Here is how OIDC works with Kubernetes. When you run a command with kubectl, it uses kubelogin and opens a browser to authenticate you with the OIDC provider. It then uses the auth response obtained from the OIDC provider to fetch tokens from the auth server and passes the tokens to the Kubernetes API server, which will be used to authenticate the user.

The next best practice would be using secrets. Of course, this one should be a no-brainer. Kubernetes has a secret resource that can be used to store sensitive data. This is a great way to store passwords, keys and other sensitive data. Secrets can be used for storing string data, Docker config, certificates, tokens, files, and so on. Secrets can be mounted as data volumes or exposed as environment variables to be used in containers. Secrets can be plain-text or encoded.

5. Securing Kubernetes Best Practices

Short description:

Don't use plain-text for sensitive secrets. Implement RBAC for secrets. Keep Kubernetes up to date. Restrict admin access. Control traffic between pods and clusters. Isolate workloads by namespace.

So please don't be that person who uses plain-text for sensitive secrets. Secrets are flexible and native to Kubernetes. So there is no reason for you to not use them. Also, make sure to implement proper RBAC for secrets as well, so that everyone in your organization does not have access to secrets. Because I don't think you would have to expose secrets to everyone who has access to the cluster.

So next would be keeping Kubernetes up to date. Like any other software, Kubernetes also has bugs and issues and CVEs.
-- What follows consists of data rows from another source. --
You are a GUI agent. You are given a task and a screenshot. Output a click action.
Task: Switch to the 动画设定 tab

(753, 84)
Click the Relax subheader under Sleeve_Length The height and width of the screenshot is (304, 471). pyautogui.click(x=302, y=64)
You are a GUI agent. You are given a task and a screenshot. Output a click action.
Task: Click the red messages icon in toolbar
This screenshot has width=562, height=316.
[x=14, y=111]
And from time to time, there might be a high-severity bug that calls for a CVE. Like, for example, memory safety-related issues. Hence, it is an excellent idea to keep the Kubernetes version up to date for the server and the CLI client. You can check the Kubernetes security and disclosure information website to see if there are known security bugs for your Kubernetes version. If you're using a managed pass, it should be pretty easy to upgrade. And for on-prem installations, there are tools like Kops, Kubadmin, and so on. These tools, it makes it easy to upgrade your on-prem clusters.

The next would be restricting admin access. So Kubelet is the primary node agent running on each node. And by default, Kubelet's HTTP endpoints are not secure. This could allow unintended access and hence should be restricted. And furthermore, when someone has access to a Kubernetes cluster, they can access Kubernetes API server and also can SSH into the cluster nodes themselves. This is also not very safe. To limit node access, cluster access should be limited as much as possible. So disable SSH access for non-admin users. Secure your API server using OIDC and RBAC, as we saw earlier, so that only authenticated users with sufficient roles can access the API.
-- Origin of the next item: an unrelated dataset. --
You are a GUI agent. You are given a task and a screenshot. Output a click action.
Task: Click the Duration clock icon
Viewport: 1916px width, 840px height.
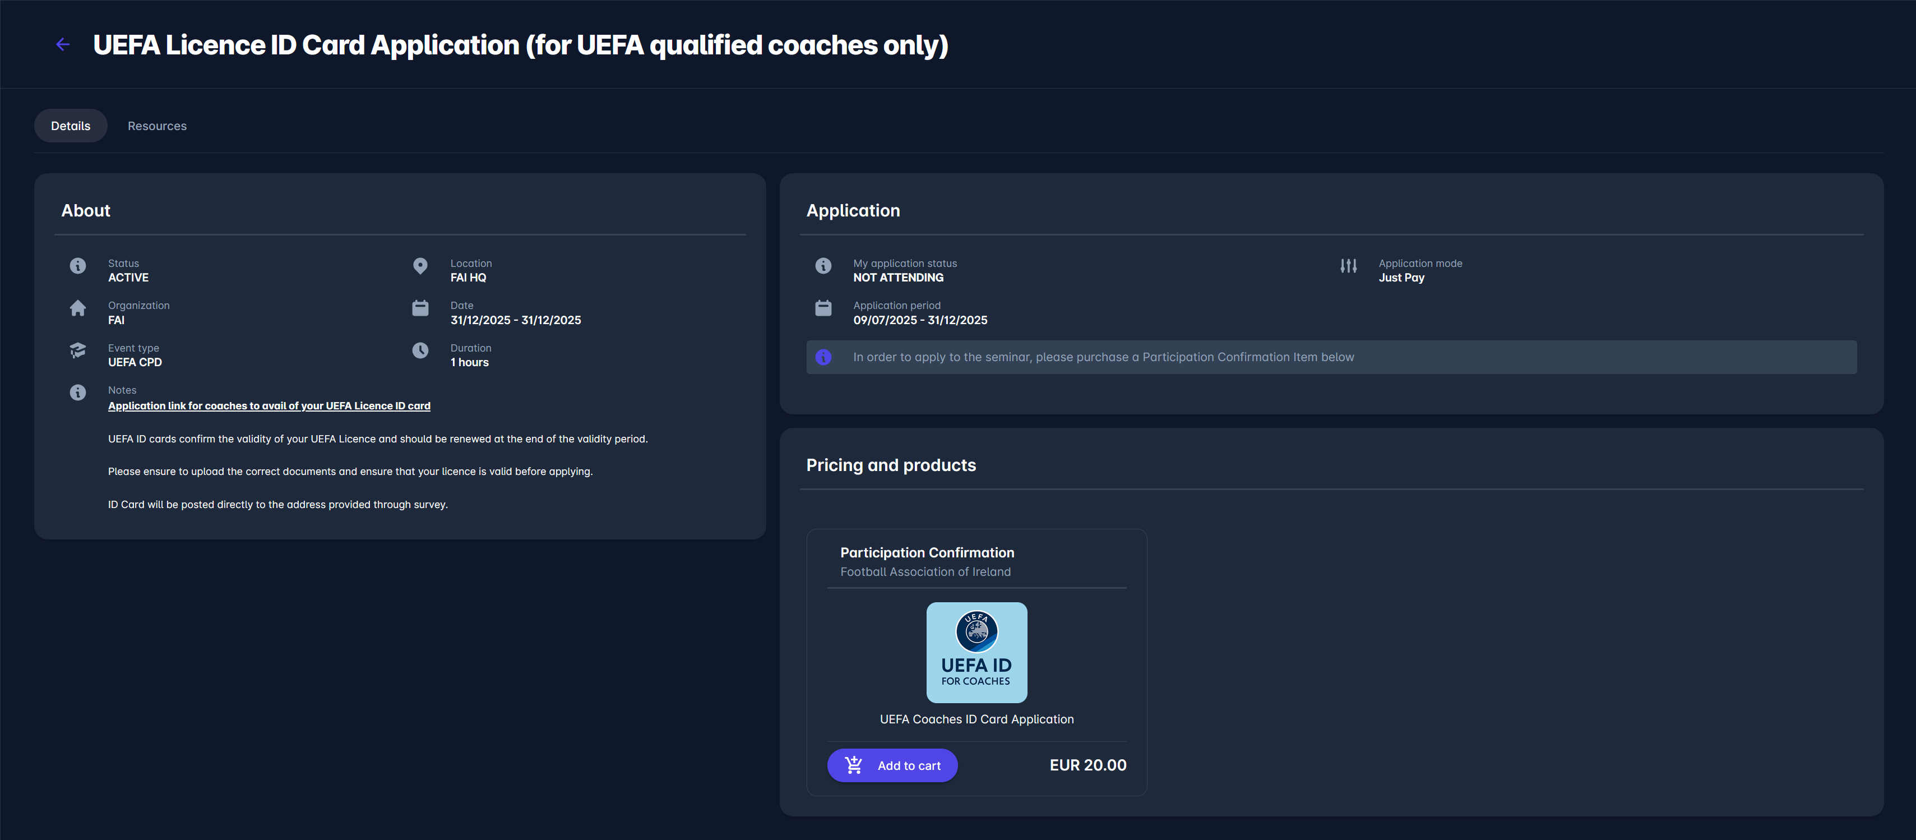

So next would be controlling traffic between pods and clusters. So generally, pods within the same cluster will be able to communicate with each other. And if you have multiple clusters in the same network, there may be traffic between these clusters as well. So do not leave all this open, as it would be increasing the attack surface. And it could lead to a compromised cluster when another in the network is affected. So use Kubernetes network policies to control traffic between pods and clusters and allow only the least necessary traffic, so that even if one cluster or a container is compromised, you don't end up compromising the entire cluster or your network. Next would be to, this is also a bit similar, so next would be to isolate workloads by namespace.

6. Securing Workloads and Containers

Short description:

Isolate workloads in different namespaces. Set resource limits at the namespace level. Monitor and audit your clusters. Follow infrastructure best practices. Secure containers by running them as non-root users.
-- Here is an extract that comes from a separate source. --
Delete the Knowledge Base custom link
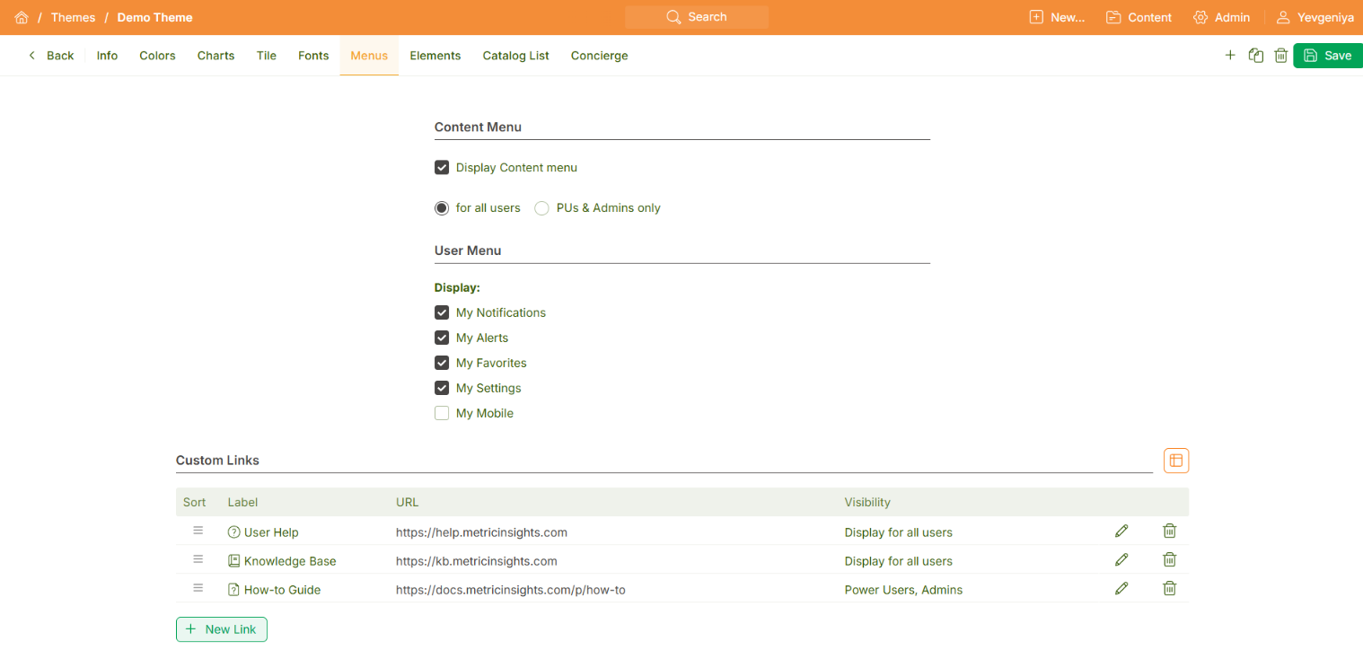 (1169, 560)

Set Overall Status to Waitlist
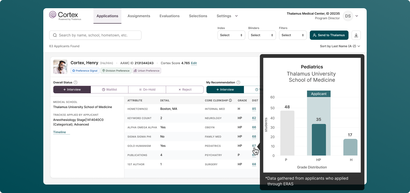109,90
So do not run all your workloads in a single namespace. Isolating workloads in different namespaces based on business needs is more secure and it is also easier to manage with RBAC. So this way you can fine tune RBAC even further to let users access only what they need to see. You can also use Kubernetes network policies to isolate traffic between namespaces if applicable and if required. So isolating your workloads with different namespaces is always a good idea.

As we're securing APIs and the cluster itself, it is also essential to set resource limits on how much CPU, memory and persistent disk space is used by the namespaces and resources. This secures your cluster from denial of service attacks. When a particular container uses up all the resources, it could end up bubbling up and it could end up compromising your entire cluster. So in order to avoid that, use resource quotas and limit ranges to set limits at the namespace level. And you can also use requests and limits at the container level to set some limits as well.

Finally, it is also extremely important to monitor and audit your clusters. So enable audit logging for the cluster and use monitoring tools to keep an eye on the network traffic to, from and within the cluster. So monitoring can be done using open source tools like Prometheus, Grafana or with proprietary tools. So it is very important that you monitor this traffic so that you can prevent breaches before they happen. You can set up alarms and stuff if the tool supports in order to proactively prevent any security breaches. Further more, keep these infrastructure best practices also in mind when securing a Kubernetes cluster. Ensure that all communication is done via TLS. Protect etcd with TLS firewall and encryption and restrict access to it using strong credentials. Setup IAM policies, IAM access policies in a supported environment like, you know, AWS, GKE or Azure. Secure the Kubernetes control plane, don't let it open. Rotate your infrastructure credentials frequently. And if you're using a cloud or PaaS, restrict the cloud-metadata API access because PaaS like AWS, Azure, GCP provide these metadata APIs which could have some information which you don't want to be public. So securing the containers are as important as securing the cluster. So far, we saw what can be done at the cluster level to secure your Kubernetes settings, but it is also very important that we follow best practices at the container levels. So, let's see what they are. So, do not run your containers as root user, as this would give the container unlimited access to the host. In case of a compromised container, this would give the attacker root access and will grant wider attack surface. Always run the containers using a non-root user to limit access and use the least privileged user as much as possible. I mean, use these privileges as much as possible. For Node.js containers specifically, the official base images have a least privileged user called node.

7. Securing Container Images

Short description:

Use non-root user. Use minimal and up-to-date official base images. Remove unwanted dependencies, packages, and debugging tools. Use official verified images and trusted registries. Verify image publisher.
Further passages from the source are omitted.